** WORK TO COMPLETE **
Print the rows below without any change, beginning with the line containing "The height and width of the screenshot is (779, 1385)." and ending after the line containing "pyautogui.click(x=246, y=230)".

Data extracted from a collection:
##########

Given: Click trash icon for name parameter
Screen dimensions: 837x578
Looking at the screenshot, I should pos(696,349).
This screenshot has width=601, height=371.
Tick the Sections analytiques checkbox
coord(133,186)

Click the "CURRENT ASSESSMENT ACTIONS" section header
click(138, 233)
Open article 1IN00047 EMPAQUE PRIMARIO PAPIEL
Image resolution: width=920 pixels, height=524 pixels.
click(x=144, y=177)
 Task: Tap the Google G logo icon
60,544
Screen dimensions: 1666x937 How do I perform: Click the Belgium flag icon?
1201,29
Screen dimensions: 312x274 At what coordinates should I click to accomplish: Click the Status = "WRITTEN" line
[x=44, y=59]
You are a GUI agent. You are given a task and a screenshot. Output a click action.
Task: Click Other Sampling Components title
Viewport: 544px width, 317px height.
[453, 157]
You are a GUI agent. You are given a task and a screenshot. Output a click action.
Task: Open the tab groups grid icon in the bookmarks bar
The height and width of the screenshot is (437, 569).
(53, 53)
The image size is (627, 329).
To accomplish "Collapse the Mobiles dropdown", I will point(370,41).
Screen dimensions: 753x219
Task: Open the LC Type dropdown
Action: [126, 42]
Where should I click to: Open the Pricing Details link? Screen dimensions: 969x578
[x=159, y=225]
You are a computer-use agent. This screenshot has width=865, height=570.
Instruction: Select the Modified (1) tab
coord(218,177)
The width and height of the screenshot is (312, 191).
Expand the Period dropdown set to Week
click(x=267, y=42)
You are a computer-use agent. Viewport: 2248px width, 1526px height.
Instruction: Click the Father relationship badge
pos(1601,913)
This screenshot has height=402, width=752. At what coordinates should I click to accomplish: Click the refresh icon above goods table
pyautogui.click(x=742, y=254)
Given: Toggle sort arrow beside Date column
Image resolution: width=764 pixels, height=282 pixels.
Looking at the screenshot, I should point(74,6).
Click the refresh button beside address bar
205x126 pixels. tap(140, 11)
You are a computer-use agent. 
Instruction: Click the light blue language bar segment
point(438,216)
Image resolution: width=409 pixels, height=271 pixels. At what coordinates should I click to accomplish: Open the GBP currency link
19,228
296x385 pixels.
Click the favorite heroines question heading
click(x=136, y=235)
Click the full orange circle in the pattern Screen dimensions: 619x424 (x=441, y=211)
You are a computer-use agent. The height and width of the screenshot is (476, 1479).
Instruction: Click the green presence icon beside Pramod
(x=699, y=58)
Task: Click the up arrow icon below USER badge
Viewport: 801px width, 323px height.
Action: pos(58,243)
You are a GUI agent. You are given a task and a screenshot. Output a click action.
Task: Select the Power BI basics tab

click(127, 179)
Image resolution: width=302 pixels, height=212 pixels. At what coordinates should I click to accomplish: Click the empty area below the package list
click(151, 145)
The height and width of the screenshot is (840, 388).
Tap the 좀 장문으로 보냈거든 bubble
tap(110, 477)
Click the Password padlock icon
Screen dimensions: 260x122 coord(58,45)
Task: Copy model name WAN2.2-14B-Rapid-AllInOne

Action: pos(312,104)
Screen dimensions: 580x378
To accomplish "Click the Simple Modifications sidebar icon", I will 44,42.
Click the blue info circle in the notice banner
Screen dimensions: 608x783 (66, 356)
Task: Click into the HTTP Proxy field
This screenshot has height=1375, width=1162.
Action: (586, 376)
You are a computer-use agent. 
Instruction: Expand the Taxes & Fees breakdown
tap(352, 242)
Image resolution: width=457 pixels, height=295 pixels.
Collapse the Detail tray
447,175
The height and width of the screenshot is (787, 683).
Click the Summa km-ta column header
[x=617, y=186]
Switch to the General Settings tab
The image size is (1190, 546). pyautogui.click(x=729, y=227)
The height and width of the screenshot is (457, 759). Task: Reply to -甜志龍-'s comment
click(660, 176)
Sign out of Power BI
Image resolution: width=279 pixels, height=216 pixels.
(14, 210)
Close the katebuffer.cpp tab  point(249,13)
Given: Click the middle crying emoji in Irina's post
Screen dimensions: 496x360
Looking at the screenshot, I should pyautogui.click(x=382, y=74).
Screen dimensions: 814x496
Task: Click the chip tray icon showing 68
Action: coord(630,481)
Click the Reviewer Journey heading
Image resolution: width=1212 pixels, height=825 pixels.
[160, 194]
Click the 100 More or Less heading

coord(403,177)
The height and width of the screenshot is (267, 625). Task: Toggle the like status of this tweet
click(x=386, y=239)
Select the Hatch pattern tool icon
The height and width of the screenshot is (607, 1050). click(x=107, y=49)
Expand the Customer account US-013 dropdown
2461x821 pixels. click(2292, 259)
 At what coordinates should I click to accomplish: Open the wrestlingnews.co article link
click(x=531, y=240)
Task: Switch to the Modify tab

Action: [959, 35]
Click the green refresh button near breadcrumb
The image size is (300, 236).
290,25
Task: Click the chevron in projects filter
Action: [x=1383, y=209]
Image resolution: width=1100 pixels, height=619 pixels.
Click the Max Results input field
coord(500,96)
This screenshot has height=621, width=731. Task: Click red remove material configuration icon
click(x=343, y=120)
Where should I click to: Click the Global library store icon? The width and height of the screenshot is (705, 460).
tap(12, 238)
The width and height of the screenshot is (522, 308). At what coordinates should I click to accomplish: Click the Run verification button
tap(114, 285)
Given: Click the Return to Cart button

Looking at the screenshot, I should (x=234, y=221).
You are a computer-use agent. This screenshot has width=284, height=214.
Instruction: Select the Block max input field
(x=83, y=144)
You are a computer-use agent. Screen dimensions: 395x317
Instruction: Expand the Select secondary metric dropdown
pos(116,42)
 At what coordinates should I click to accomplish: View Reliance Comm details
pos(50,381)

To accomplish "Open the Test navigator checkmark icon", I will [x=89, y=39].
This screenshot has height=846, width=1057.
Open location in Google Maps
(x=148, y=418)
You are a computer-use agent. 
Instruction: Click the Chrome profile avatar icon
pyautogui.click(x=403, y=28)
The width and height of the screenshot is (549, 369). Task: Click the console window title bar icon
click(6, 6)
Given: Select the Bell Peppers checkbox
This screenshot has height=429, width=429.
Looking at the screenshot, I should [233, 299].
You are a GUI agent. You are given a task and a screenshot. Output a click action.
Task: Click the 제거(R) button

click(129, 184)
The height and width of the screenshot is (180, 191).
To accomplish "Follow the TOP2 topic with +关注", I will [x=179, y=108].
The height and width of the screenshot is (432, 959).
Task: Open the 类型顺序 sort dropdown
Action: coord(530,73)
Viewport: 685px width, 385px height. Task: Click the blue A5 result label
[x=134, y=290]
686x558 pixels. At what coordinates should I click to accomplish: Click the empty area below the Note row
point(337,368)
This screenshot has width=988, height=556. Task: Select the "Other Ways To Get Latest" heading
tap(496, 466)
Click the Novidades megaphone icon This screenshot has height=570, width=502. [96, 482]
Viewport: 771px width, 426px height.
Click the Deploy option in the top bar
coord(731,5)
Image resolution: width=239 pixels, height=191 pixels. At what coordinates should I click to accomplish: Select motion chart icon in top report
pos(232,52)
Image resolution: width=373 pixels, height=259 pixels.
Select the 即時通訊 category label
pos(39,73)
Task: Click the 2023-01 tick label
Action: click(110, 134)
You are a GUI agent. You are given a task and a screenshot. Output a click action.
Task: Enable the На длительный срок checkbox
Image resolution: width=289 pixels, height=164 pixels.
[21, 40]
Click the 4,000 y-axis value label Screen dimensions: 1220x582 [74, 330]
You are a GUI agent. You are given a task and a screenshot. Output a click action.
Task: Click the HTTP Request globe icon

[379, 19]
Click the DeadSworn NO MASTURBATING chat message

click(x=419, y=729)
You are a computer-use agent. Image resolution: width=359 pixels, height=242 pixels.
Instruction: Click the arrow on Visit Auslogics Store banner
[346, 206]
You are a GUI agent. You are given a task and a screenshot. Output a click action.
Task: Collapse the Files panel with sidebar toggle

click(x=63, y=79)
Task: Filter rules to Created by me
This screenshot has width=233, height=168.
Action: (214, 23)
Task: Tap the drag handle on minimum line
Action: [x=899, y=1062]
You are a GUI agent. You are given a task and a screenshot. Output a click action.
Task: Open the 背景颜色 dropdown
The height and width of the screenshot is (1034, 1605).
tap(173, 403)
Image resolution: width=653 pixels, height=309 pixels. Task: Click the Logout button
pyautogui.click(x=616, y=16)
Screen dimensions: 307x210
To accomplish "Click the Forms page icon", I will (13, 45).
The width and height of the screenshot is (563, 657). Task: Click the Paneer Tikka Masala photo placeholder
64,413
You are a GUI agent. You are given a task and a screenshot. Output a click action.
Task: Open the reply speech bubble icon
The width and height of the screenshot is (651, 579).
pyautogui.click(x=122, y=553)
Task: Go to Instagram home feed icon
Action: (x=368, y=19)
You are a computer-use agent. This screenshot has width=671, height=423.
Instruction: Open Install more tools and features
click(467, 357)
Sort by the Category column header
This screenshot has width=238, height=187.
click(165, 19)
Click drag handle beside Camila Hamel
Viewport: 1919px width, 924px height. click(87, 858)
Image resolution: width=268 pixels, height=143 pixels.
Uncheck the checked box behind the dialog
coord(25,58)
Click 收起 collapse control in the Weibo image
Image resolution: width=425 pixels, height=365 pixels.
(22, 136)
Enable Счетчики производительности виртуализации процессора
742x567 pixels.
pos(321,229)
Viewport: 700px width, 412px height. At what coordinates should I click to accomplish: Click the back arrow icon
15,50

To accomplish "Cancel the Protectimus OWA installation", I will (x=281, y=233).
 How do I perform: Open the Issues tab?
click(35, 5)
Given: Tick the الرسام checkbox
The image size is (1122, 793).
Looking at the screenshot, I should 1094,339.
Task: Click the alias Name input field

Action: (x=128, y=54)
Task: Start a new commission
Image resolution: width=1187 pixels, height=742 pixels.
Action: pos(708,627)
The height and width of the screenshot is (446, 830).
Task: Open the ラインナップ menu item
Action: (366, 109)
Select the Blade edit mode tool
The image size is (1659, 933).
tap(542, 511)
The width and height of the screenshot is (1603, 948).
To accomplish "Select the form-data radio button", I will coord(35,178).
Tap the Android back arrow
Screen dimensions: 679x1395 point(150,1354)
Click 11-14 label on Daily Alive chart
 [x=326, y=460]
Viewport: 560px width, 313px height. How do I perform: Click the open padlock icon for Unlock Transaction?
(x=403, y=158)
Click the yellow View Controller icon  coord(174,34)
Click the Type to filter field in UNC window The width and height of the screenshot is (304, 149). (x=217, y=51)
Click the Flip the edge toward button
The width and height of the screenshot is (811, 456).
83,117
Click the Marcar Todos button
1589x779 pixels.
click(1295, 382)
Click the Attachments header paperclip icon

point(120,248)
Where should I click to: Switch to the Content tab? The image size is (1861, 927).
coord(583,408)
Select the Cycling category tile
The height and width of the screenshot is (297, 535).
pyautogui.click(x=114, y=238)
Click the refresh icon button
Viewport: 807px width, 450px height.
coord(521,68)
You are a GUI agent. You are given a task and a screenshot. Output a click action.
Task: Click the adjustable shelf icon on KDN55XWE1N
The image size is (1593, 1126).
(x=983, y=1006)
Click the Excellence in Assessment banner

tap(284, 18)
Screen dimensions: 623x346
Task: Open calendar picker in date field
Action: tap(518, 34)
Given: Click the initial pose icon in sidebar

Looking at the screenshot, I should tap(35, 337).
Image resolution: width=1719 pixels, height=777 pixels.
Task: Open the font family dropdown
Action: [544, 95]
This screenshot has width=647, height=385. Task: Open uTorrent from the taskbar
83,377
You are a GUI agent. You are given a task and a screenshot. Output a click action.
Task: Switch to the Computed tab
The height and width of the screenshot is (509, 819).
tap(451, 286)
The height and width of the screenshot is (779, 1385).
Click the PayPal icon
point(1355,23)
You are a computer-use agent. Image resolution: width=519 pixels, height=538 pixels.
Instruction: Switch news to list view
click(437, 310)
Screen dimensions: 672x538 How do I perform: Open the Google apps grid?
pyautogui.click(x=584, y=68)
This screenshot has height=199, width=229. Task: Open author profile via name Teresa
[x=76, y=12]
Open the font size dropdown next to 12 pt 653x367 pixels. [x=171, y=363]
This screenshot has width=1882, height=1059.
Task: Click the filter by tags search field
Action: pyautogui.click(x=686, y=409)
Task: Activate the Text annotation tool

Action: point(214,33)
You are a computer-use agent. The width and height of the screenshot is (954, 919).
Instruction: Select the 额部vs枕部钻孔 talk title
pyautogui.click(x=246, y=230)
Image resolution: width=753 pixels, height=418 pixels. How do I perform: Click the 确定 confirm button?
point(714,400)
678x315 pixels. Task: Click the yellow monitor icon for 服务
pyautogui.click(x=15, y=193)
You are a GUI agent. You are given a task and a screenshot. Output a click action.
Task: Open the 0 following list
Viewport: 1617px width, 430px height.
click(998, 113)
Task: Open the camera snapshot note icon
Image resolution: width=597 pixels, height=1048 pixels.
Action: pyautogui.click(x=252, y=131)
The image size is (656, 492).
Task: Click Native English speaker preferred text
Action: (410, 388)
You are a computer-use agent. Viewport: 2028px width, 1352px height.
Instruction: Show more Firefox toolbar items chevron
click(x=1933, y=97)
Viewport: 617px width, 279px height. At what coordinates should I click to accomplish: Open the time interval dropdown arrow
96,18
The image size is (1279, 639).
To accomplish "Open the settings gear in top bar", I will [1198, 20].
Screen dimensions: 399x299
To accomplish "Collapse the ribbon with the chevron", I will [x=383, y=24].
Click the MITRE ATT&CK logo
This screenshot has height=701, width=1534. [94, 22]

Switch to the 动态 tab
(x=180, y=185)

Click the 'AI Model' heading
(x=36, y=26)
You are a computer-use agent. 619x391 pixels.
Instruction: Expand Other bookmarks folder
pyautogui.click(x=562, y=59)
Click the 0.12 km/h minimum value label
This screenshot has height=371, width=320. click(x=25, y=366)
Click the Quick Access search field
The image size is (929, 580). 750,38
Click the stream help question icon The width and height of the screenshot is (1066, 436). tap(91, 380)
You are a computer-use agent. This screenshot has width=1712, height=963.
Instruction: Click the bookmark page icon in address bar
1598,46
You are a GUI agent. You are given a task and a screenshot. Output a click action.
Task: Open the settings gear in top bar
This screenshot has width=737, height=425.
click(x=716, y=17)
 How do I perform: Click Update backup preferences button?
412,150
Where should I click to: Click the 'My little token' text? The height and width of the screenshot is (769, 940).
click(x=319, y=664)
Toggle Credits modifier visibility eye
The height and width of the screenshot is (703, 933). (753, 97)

##########

** RESPONSE TO THE EXERCISE **
The height and width of the screenshot is (779, 1385).
Click the PayPal icon
point(1355,23)
You are a computer-use agent. Image resolution: width=519 pixels, height=538 pixels.
Instruction: Switch news to list view
click(437, 310)
Screen dimensions: 672x538 How do I perform: Open the Google apps grid?
pyautogui.click(x=584, y=68)
This screenshot has height=199, width=229. Task: Open author profile via name Teresa
[x=76, y=12]
Open the font size dropdown next to 12 pt 653x367 pixels. [x=171, y=363]
This screenshot has width=1882, height=1059.
Task: Click the filter by tags search field
Action: pyautogui.click(x=686, y=409)
Task: Activate the Text annotation tool

Action: point(214,33)
You are a computer-use agent. The width and height of the screenshot is (954, 919).
Instruction: Select the 额部vs枕部钻孔 talk title
pyautogui.click(x=246, y=230)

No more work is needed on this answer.